日本文学史マスターへの道⑱
日本文学史マスターへの道
擬古物語
《確認ポイント》
✔︎擬古物語というジャンル
✔︎平安時代もの作り物語との関連性 ✔︎主要な作品名
《擬古物語とは》
擬古物語
主に鎌倉時代に成立した作り物語のことを指す。
鎌倉時代物語とも言われる。
現存するのは30編ほど。
例えば、
- 『海人の刈藻』
- 『浅茅が露』
- 『石清水物語』
- 『いはでしのぶ』
- 『苔の衣』
- 『しのびね』
- 『我が身にたどる姫君』
《特色》
『源氏物語』などの平安物語文学の模倣と捉えがちではあるが、 趣向や工夫は個性豊かである。
『大鏡』など歴史物語の影響も受けている。
ただ、貴族社会で作られたもので、
読者も知識を持っていなければならないため、
普遍性がなく衰退をたどる原因となった。
《『住吉物語』》
〔住吉物語絵巻、東京国立博物館蔵〕
【成立時期や作者】
二巻本で、作者は不明。
現存するものは散逸した物をもとに改作したもので、
古本成立は10世紀後半の成立と考えられる。
【内容】 母を亡くした姫君は、四位少将に求婚されるも、
継母の悪巧みによりその娘に横取りされる。
継母の嫌がらせが続き、姫君は住吉に隠れる。
少将は長谷寺観音の導きにより姫君を探し当て、
二人は結婚し、子どもにも生まれ、生活は幸せになり、
継母は悪事の報いで零落し、みじめな最期となる。
【影響など】
古本『住吉物語』は、主題が継子いじめの作品で
「落窪物語」などに大きな影響を与えた。
擬古物語の『住吉物語』は、多くの人の手で改作され、異本が多い。
《『松浦宮物語』》
〔最古の写本〕
【成立時期や作者】
三巻本で、藤原定家の作と考えられる。
成立は鎌倉時代初期とされる。
【内容】
遣唐副使として渡唐した橘氏忠は、
皇帝の妹である華陽公主に琴を学び、契りを交わし、
皇帝の死後に住吉明神の加護により内乱を平定し、
后と契りを交わす。

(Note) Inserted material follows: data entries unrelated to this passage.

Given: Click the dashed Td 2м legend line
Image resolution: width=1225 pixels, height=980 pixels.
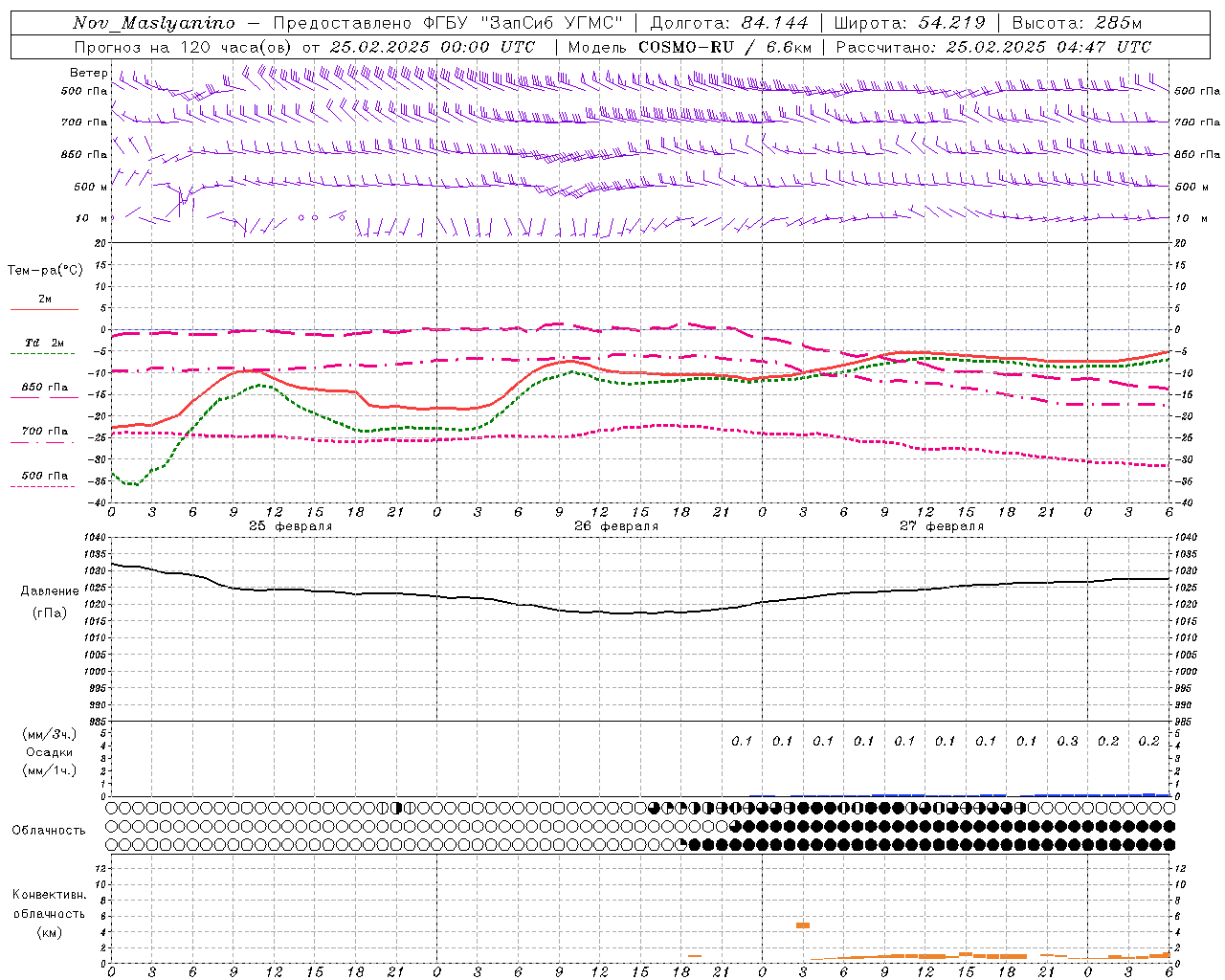Looking at the screenshot, I should [44, 353].
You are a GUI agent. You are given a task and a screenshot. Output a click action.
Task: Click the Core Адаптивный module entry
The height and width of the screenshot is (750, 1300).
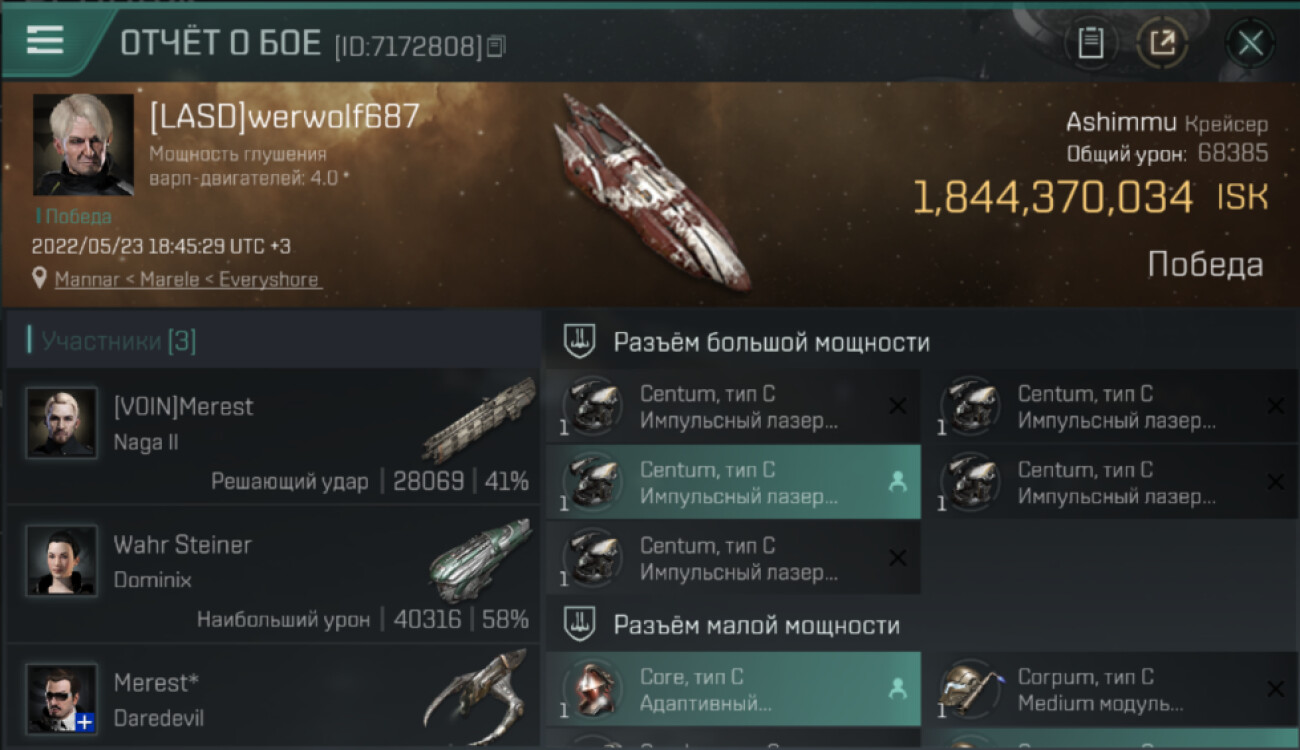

帰国後、公主と再会するが、
后への恋慕は消えず。
伝奇性の強い物語
【影響など】
舞台を藤原京時代に置き、
『源氏物語』の影響を排除しようとしている。
《『しのびね』》
【成立時期や作者】
作者未詳で、古本は12世紀後半の成立とみられ、
現存するものは「風葉和歌集』成立の1271(文永8)年以降に改作されたもの。
【内容】
四協少将きんつねは、故中務宮の姫君と結婚するも、
父左大臣の反対を受け、左大将の姫君と結婚する。
姫君はきんつねのいない間に追放され、帝から寵愛される。
きんつねは出家し、一方姫君は皇太子を生んで后となる。
【影響など】
中世に、相思相愛の男女が引き裂かれ、男が出家し、女が帝に寵愛される「しのびね型」の物語が多く作られた。